Tirée d'une histoire malheureusement véridique,
mangez-le si vous voulez est une chronique, relatant les minutes de ce véritable chemin de croix que subira
le jeune et innocent Alain de Monéys, qui, a la suite d'un malentendu, verra une foule se déchainer sur lui, l'humiliant, le torturant, le brûlant, puis le
dévorant, et ce devant une minorité incapable d'empêcher ce drame. Au delà des horreurs que subit le pauvre Alain, c'est peut-être au travers des vaines
tentatives des quelques rares personnes ayant gardé leur sang-froid que
Jean Teulé est le plus efficace; entre un
curé ouvrant sa réserve afin de saouler les hommes et femmes ivres de sang, dans le but de les détourner de leur folie, entre une jeune fille amoureuse du
supplicié s'offrant à un des bourreaux là aussi dans le même but, ou bien encore ses amis cherchant à mettre leur camarade à l'abri de la
vindicte populaire, l'impuissance d'un petit nombre face à la rage d'une foule, impossible à arrêter, est poignante.
Extrêmement détaillé dans les sévices infligés à Alain, le roman aurait pu sombrer dans le simple torture porn version littéraire. Cela n'est
heureusement pas le cas, car l'auteur, avec sa plume caustique et humoristique, distancie le récit du drame, comme si cela était un cauchemar. D'ailleurs, cela est bien en
phase avec le ressenti des coupables, qui, le lendemain de l'un des crimes les plus odieux qui soient, auront l'impression de se réveiller, comme d'un rêve, ou bien comme
à la suite d'une orgie alcoolique.

+++++

**Consignes de l'exercice**
[1] Dans la critique du roman de Jean Teulé, que fait le curé pour détourner la foule de sa folie ?
[2] Poursuivez la critique du roman de Jean Teulé à partir de sa dernière phrase.
Les lignes de données sont un matériau distinct de la critique du roman de Jean Teulé.

+++++

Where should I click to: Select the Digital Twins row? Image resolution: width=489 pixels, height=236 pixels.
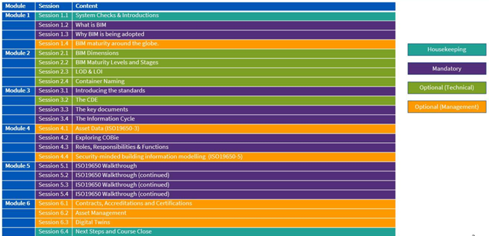pyautogui.click(x=215, y=223)
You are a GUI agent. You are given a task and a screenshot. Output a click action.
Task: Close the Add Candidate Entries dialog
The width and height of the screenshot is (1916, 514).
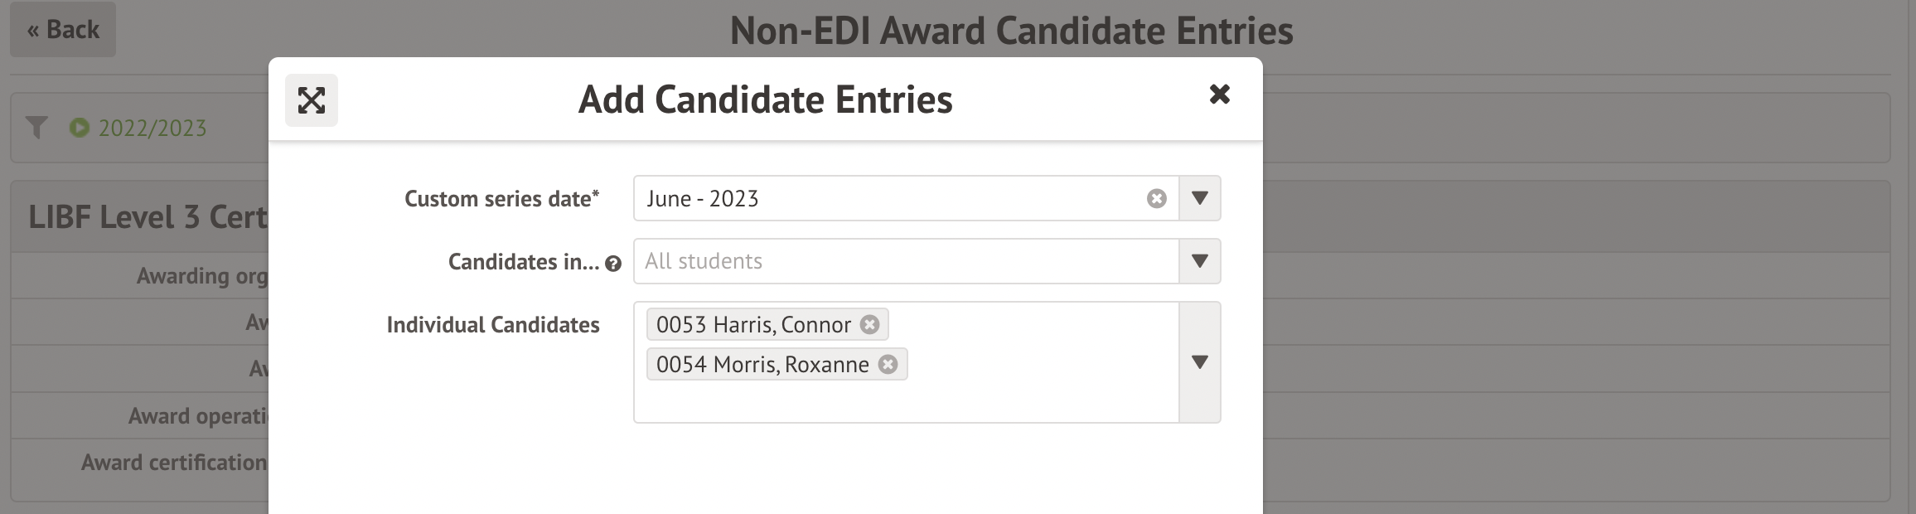click(x=1219, y=95)
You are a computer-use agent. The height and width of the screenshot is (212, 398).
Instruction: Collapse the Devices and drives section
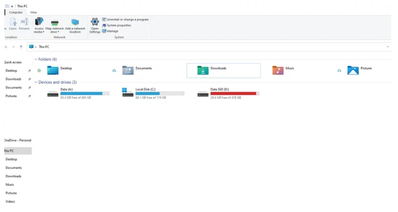pos(36,83)
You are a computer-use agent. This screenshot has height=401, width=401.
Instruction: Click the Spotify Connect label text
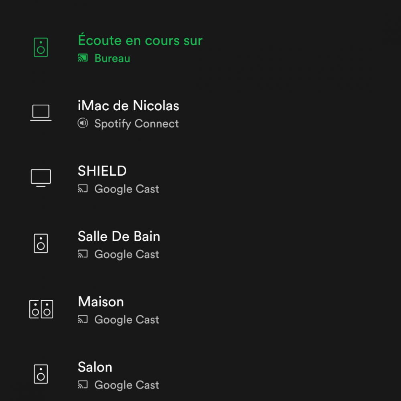click(137, 124)
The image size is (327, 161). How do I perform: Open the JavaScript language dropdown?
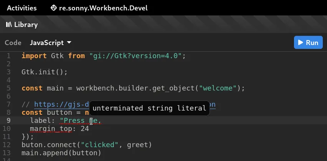pos(51,43)
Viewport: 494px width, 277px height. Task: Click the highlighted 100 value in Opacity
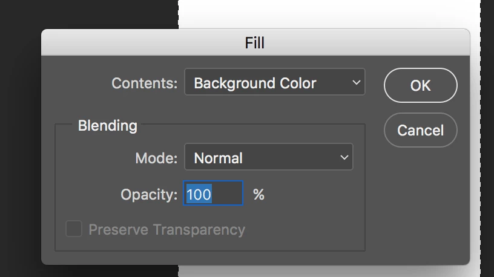pos(199,194)
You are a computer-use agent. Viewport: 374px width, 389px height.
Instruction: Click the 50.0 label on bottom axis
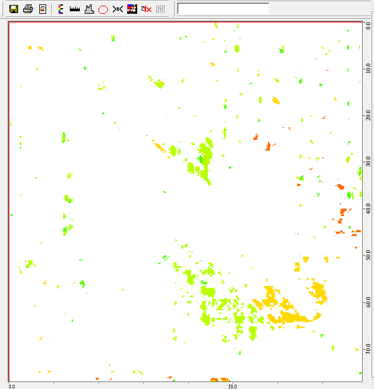point(231,386)
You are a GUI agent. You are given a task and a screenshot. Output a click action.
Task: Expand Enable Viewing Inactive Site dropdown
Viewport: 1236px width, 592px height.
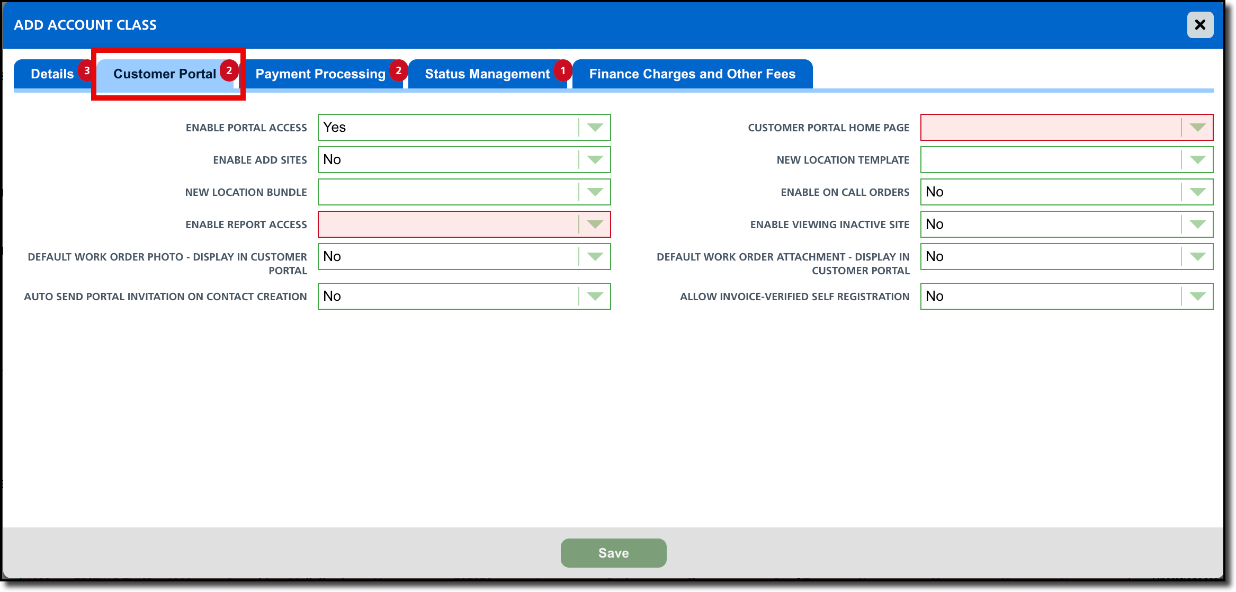pos(1197,225)
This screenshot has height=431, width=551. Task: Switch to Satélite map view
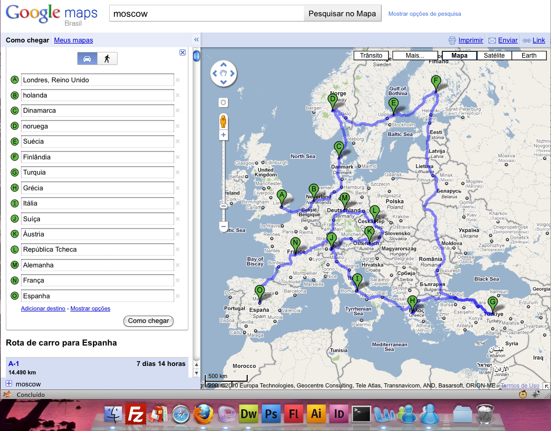tap(494, 56)
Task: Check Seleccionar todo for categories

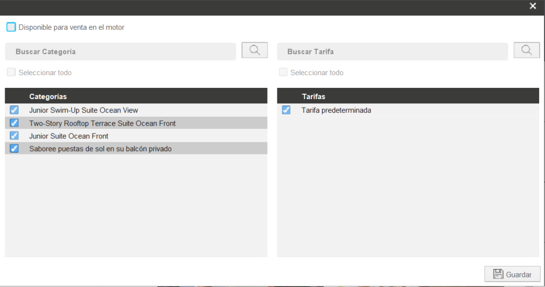Action: (11, 72)
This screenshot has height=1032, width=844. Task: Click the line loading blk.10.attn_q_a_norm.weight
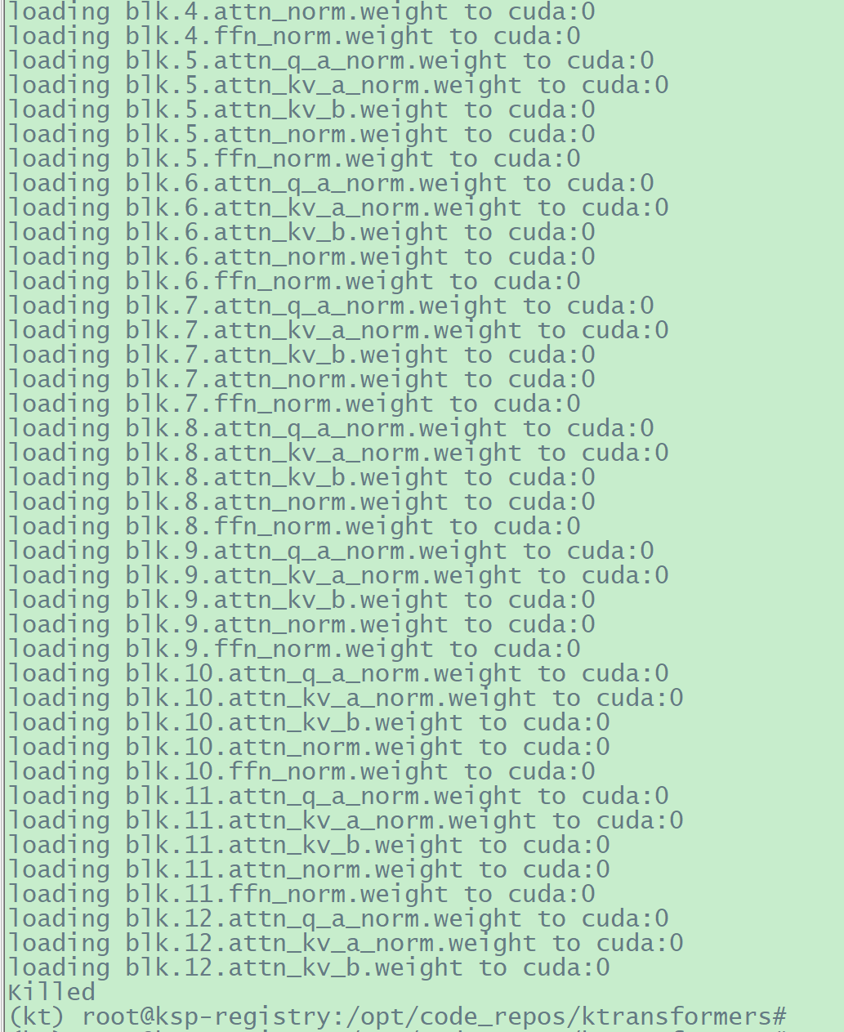pos(338,673)
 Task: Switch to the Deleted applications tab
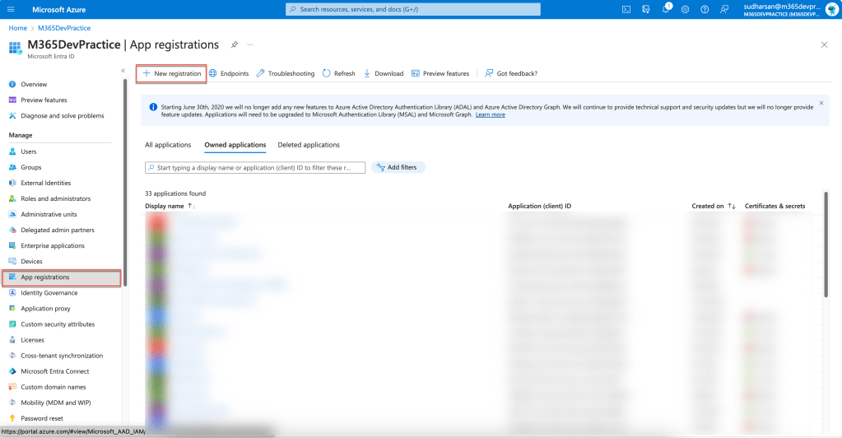pos(309,145)
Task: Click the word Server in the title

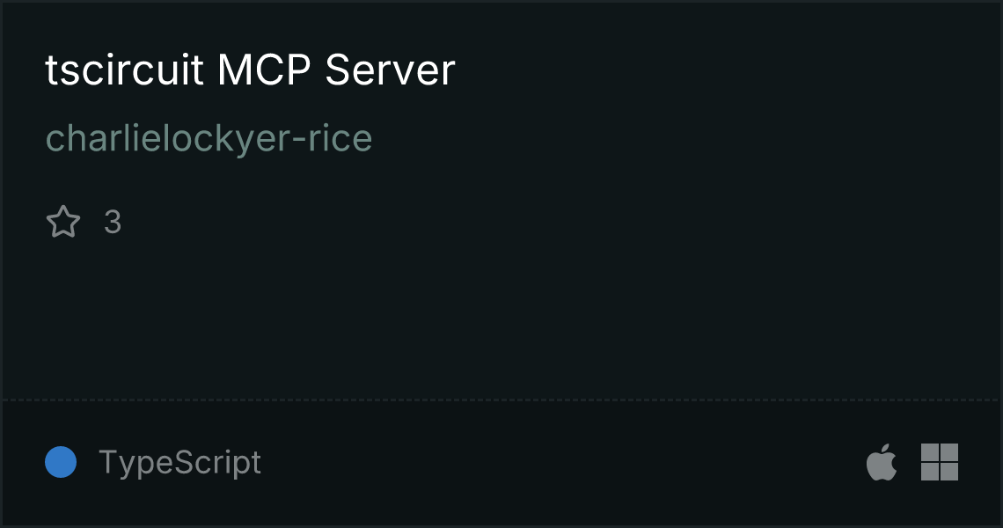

+++++

**Liste des réponses**
[1] Il ouvre sa réserve pour saouler les hommes et les femmes ivres de sang.

[2]
S'il faut comprendre une chose de ce roman, c'est bien qu'une foule se comporte de façon autonome, comme si les personnes la composant n'avaient plus d'identité propre, la
foule n'étant guidée que par des instincts primaires (peur, haine, violence,...), l'intelligence relative de la foule étant inférieure à l'intelligence des
individus pris à part. Ce phénomène est d'ailleurs bien connu des sociologues, et est même mesurable scientifiquement. En particulier l'effet d'impunité
que donne la foule peut entraîner, comme c'est le cas ici, des débordements de violence qu'un individu n'aurait jamais eu en temps normal. De même, il est très
difficile d'arrêter une foule en marche, en particulier lorsque l'on n'est pas préparé.
Conçu comme un parallèle de la Passion du Christ, le roman de
Jean Teulé suit, au travers de scénettes
toutes plus insoutenables les unes que les autres, les derniers moments du jeune homme. Comme le chemin de croix de Jésus dans la tradition catholique, chaque nouvelle
séance de torture est présentée en début de chapitre par un plan, montrant le cheminement d'Alain au travers du village, qui commence à l'entrée
de celui-ci pour se terminer à sa sortie, pour la dernière scène.... Et qui parle de dernière cène parle forcément du sang et du corps du christ.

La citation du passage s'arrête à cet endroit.